Input START

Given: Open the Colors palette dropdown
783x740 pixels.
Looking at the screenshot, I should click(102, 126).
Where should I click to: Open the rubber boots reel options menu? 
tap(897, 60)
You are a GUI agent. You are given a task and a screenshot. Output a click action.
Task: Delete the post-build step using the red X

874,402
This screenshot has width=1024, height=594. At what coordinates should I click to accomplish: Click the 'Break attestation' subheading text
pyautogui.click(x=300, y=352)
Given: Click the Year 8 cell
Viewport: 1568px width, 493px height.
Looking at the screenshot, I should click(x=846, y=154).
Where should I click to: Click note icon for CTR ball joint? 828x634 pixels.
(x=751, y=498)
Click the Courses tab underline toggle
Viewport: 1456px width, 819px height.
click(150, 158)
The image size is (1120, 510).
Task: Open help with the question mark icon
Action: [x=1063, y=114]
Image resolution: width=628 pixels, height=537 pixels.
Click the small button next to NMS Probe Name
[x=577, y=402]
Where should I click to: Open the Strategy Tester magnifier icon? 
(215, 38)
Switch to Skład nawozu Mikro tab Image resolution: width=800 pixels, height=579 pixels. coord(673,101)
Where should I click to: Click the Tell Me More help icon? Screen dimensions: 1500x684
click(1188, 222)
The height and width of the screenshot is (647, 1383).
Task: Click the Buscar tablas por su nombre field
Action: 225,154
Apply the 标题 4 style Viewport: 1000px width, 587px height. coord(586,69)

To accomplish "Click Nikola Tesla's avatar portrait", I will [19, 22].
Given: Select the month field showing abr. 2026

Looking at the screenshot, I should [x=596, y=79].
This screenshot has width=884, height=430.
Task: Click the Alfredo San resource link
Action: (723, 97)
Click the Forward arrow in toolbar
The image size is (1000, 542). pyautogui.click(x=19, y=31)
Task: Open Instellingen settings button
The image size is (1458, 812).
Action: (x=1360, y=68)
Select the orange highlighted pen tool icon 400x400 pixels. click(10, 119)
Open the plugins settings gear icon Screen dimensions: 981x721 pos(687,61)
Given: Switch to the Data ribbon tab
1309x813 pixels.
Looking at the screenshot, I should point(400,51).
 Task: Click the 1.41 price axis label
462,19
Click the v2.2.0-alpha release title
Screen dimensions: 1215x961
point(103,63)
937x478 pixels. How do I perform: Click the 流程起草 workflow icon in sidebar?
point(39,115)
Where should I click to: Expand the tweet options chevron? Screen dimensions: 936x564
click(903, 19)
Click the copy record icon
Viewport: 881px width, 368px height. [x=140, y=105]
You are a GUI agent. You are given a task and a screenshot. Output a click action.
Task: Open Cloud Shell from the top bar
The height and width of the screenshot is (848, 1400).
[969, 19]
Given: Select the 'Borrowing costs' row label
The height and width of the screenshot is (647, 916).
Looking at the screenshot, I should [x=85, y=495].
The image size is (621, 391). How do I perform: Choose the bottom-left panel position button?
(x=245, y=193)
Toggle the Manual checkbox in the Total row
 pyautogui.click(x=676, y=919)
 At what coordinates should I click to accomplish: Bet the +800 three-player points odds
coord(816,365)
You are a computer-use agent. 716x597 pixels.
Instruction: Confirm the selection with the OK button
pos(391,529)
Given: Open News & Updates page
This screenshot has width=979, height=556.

Input END

### What you should do
Reproduce each entry above exactly, keeping every word.

### Solution for this problem
Given: Open the Colors palette dropdown
783x740 pixels.
Looking at the screenshot, I should click(102, 126).
Where should I click to: Open the rubber boots reel options menu? 
tap(897, 60)
You are a GUI agent. You are given a task and a screenshot. Output a click action.
Task: Delete the post-build step using the red X

874,402
This screenshot has width=1024, height=594. At what coordinates should I click to accomplish: Click the 'Break attestation' subheading text
pyautogui.click(x=300, y=352)
Given: Click the Year 8 cell
Viewport: 1568px width, 493px height.
Looking at the screenshot, I should click(x=846, y=154).
Where should I click to: Click note icon for CTR ball joint? 828x634 pixels.
(x=751, y=498)
Click the Courses tab underline toggle
Viewport: 1456px width, 819px height.
click(150, 158)
The image size is (1120, 510).
Task: Open help with the question mark icon
Action: [x=1063, y=114]
Image resolution: width=628 pixels, height=537 pixels.
Click the small button next to NMS Probe Name
[x=577, y=402]
Where should I click to: Open the Strategy Tester magnifier icon? 
(215, 38)
Switch to Skład nawozu Mikro tab Image resolution: width=800 pixels, height=579 pixels. coord(673,101)
Where should I click to: Click the Tell Me More help icon? Screen dimensions: 1500x684
click(1188, 222)
The height and width of the screenshot is (647, 1383).
Task: Click the Buscar tablas por su nombre field
Action: 225,154
Apply the 标题 4 style Viewport: 1000px width, 587px height. coord(586,69)

To accomplish "Click Nikola Tesla's avatar portrait", I will [19, 22].
Given: Select the month field showing abr. 2026

Looking at the screenshot, I should [x=596, y=79].
This screenshot has width=884, height=430.
Task: Click the Alfredo San resource link
Action: (723, 97)
Click the Forward arrow in toolbar
The image size is (1000, 542). pyautogui.click(x=19, y=31)
Task: Open Instellingen settings button
The image size is (1458, 812).
Action: (x=1360, y=68)
Select the orange highlighted pen tool icon 400x400 pixels. click(10, 119)
Open the plugins settings gear icon Screen dimensions: 981x721 pos(687,61)
Given: Switch to the Data ribbon tab
1309x813 pixels.
Looking at the screenshot, I should point(400,51).
 Task: Click the 1.41 price axis label
462,19
Click the v2.2.0-alpha release title
Screen dimensions: 1215x961
point(103,63)
937x478 pixels. How do I perform: Click the 流程起草 workflow icon in sidebar?
point(39,115)
Where should I click to: Expand the tweet options chevron? Screen dimensions: 936x564
click(903, 19)
Click the copy record icon
Viewport: 881px width, 368px height. [x=140, y=105]
You are a GUI agent. You are given a task and a screenshot. Output a click action.
Task: Open Cloud Shell from the top bar
The height and width of the screenshot is (848, 1400).
[969, 19]
Given: Select the 'Borrowing costs' row label
The height and width of the screenshot is (647, 916).
Looking at the screenshot, I should [x=85, y=495].
The image size is (621, 391). How do I perform: Choose the bottom-left panel position button?
(x=245, y=193)
Toggle the Manual checkbox in the Total row
 pyautogui.click(x=676, y=919)
 At what coordinates should I click to accomplish: Bet the +800 three-player points odds
coord(816,365)
You are a computer-use agent. 716x597 pixels.
Instruction: Confirm the selection with the OK button
pos(391,529)
Given: Open News & Updates page
This screenshot has width=979, height=556.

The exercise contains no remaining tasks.